Write out exactly the lines of the entries below from the one holding "Instruction: Click the User manual book icon" to the one holding "Click the ~", inclusive, and leave out all other lines.

- _Data extract_
┌──

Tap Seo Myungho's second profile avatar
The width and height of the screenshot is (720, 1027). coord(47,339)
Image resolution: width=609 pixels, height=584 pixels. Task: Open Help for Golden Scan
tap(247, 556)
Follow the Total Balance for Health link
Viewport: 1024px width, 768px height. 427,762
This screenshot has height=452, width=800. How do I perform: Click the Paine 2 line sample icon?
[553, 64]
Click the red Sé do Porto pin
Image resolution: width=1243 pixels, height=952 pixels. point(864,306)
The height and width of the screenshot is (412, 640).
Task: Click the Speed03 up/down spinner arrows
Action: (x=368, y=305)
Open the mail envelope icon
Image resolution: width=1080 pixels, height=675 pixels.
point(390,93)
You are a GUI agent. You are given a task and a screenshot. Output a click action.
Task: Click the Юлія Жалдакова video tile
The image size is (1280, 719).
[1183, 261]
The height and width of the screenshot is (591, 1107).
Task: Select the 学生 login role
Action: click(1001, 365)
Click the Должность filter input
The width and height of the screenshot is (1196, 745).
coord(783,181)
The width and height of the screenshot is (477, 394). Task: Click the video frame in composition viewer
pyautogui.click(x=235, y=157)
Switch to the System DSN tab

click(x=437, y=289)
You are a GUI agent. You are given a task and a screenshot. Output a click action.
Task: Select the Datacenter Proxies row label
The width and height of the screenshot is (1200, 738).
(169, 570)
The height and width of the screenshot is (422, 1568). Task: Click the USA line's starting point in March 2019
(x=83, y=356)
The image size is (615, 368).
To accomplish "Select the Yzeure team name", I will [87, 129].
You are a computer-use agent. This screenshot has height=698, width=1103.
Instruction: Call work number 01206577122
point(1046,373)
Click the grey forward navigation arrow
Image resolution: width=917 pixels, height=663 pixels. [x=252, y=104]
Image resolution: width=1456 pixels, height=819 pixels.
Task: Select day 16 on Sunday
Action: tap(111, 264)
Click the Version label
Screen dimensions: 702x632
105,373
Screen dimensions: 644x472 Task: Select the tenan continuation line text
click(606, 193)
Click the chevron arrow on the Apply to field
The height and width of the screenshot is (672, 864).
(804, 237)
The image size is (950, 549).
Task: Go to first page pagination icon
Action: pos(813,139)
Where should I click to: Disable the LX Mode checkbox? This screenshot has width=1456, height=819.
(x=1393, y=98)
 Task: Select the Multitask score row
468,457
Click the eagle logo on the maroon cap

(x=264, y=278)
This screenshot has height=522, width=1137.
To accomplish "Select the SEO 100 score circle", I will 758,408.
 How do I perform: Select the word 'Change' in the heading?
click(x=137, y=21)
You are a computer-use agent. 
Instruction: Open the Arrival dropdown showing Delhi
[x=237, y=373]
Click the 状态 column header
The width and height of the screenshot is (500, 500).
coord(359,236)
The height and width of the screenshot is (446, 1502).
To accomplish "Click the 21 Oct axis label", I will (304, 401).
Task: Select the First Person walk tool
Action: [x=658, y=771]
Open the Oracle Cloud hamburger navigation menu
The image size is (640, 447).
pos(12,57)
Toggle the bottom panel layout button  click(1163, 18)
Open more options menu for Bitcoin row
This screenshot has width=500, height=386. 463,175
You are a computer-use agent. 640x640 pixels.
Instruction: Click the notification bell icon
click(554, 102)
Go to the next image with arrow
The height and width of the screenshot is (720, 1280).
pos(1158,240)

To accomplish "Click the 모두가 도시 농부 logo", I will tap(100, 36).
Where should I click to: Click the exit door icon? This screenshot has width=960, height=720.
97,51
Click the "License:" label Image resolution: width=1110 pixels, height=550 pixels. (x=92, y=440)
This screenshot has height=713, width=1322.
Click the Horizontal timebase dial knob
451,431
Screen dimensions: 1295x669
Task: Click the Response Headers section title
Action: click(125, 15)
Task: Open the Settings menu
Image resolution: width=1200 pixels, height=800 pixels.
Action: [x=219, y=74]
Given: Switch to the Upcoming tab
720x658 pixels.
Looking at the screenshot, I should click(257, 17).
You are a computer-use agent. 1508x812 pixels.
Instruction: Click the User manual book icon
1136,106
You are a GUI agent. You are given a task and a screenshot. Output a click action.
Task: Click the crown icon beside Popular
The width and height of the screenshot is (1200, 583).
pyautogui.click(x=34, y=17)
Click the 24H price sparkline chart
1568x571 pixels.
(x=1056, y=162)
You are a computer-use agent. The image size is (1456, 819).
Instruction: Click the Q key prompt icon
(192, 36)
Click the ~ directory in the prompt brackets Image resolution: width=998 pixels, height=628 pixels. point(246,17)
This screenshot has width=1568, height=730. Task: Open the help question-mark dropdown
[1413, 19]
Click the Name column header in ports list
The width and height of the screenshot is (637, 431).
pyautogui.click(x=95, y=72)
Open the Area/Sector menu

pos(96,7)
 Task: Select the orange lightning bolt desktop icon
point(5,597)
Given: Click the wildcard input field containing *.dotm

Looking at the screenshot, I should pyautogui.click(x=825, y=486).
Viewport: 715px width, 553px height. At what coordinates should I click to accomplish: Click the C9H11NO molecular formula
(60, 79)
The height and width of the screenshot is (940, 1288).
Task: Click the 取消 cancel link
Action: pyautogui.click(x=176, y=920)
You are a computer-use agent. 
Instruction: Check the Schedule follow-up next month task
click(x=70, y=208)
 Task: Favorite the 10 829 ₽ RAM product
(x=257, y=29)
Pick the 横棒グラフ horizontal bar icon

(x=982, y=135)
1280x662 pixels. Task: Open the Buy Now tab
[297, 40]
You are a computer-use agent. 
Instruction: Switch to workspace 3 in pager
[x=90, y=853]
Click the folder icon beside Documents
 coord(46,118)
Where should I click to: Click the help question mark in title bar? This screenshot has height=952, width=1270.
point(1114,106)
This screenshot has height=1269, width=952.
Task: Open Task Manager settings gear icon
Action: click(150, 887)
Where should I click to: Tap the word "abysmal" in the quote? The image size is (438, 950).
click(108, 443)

└──

- _Solution for this problem_
Instruction: Click the User manual book icon
1136,106
You are a GUI agent. You are given a task and a screenshot. Output a click action.
Task: Click the crown icon beside Popular
The width and height of the screenshot is (1200, 583).
pyautogui.click(x=34, y=17)
Click the 24H price sparkline chart
1568x571 pixels.
(x=1056, y=162)
You are a computer-use agent. The image size is (1456, 819).
Instruction: Click the Q key prompt icon
(192, 36)
Click the ~ directory in the prompt brackets Image resolution: width=998 pixels, height=628 pixels. point(246,17)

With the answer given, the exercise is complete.